Les toilettes japonaises sont pour tous les amateurs de Tuning, de sensations fortes et pour tous ceux qui aiment avoir les fesses propres ! Pour le proctologue japonais Hiroshi Ojima, pas de doute : le succès dans son pays du nettoyage à l’eau s’explique par le régime alimentaire de ses compatriotes, à faible teneur en fibres. Souvent constipés, les Japonais n’auraient guère besoin de s’essuyer.
En Suède, les toilettes écologiques (sèches) sont courantes.
Quelques chiffres pour continuer
Un Européen consomme 13 kilos et 120 rouleaux de papier toilette en moyenne chaque année, pour un chiffre d’affaires de 270 € par seconde et 8,5 milliards d’euros par an. 40 % du papier toilette produit en Europe l’est à partir de matières premières recyclées.
Un Français consomme en moyenne 103 rouleaux de 60 g par an, soit 6,2 kg de PQ chaque année.

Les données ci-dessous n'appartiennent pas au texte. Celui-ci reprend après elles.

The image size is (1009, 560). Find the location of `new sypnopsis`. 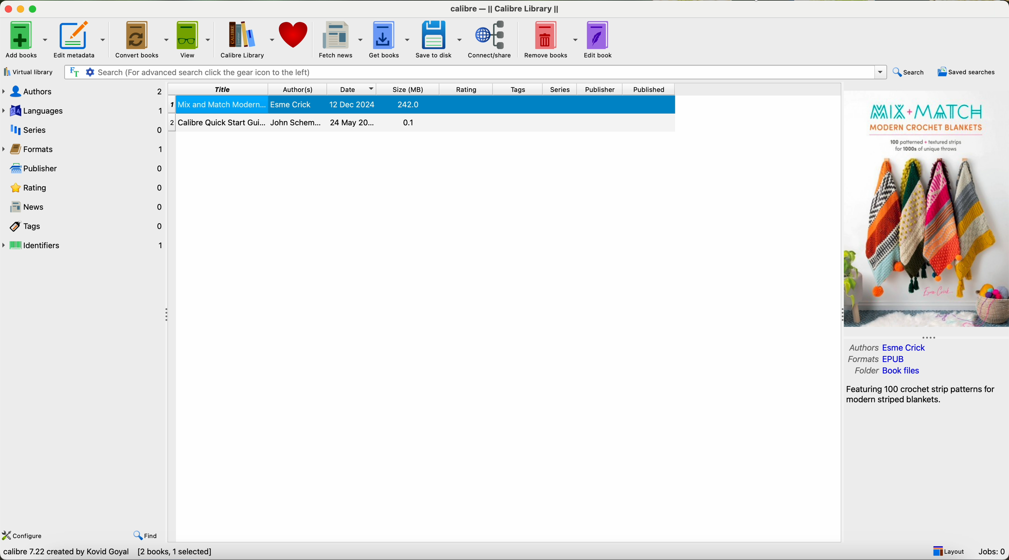

new sypnopsis is located at coordinates (924, 393).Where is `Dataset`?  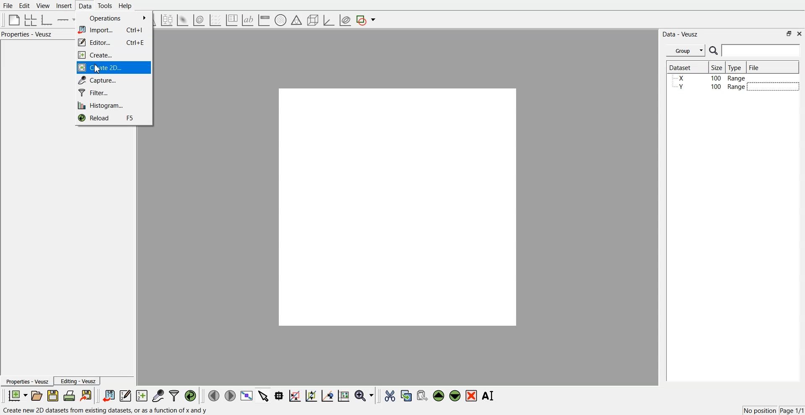 Dataset is located at coordinates (684, 67).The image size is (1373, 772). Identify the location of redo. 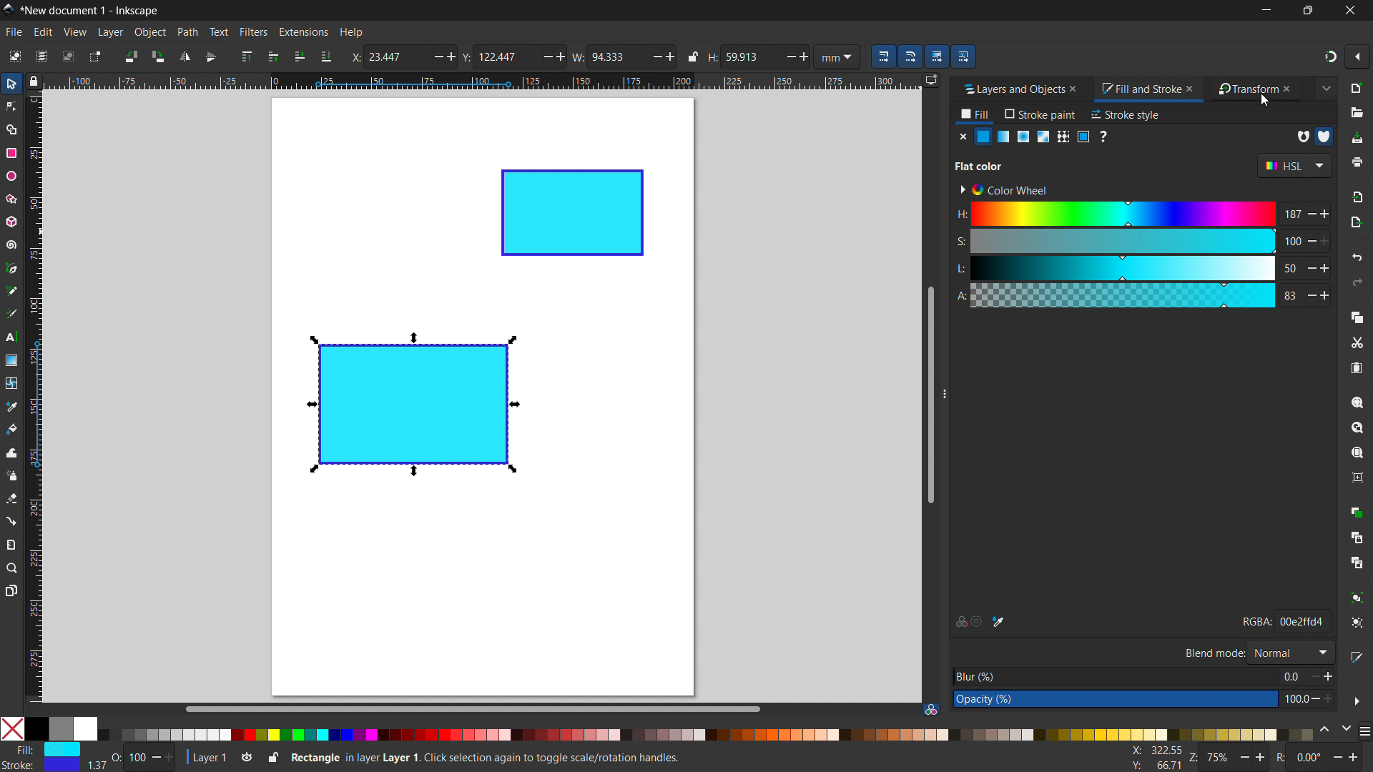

Selon Greenpeace, 98 % du papier toilette utilisés par les Américains sont des papiers hygiéniques de luxe (molletonné multicouches, en couleurs, triple épaisseur) fabriqués à partir d’arbres prélevés dans les forêts vierges. En 2014, les ventes de papier toilettent de luxe ont représenté 1,4 milliard de dollars aux États-Unis.
Et après ?
Sachez que l’on peut maintenant acheter en ligne des gélules contenant des paillettes à avaler… C’est tout de suite plus joli dans les cuvettes…
Le jet d’eau semble promis à un bel avenir en Europe, notamment en France où plus de deux tiers des personnes interrogées (70%) disent ne pas se sentir propre « à 100% » en sortant des toilettes. Sans parler des hémorroïdes, rectorragies et autres irritations de la muqueuse anale, dont souffrent un jour ou l’autre plus de la moitié des Français. Si le lien de cause à effet avec le papier n’est pas toujours établi, de nombreux médecins soulignent les vertus du lavement à l’eau.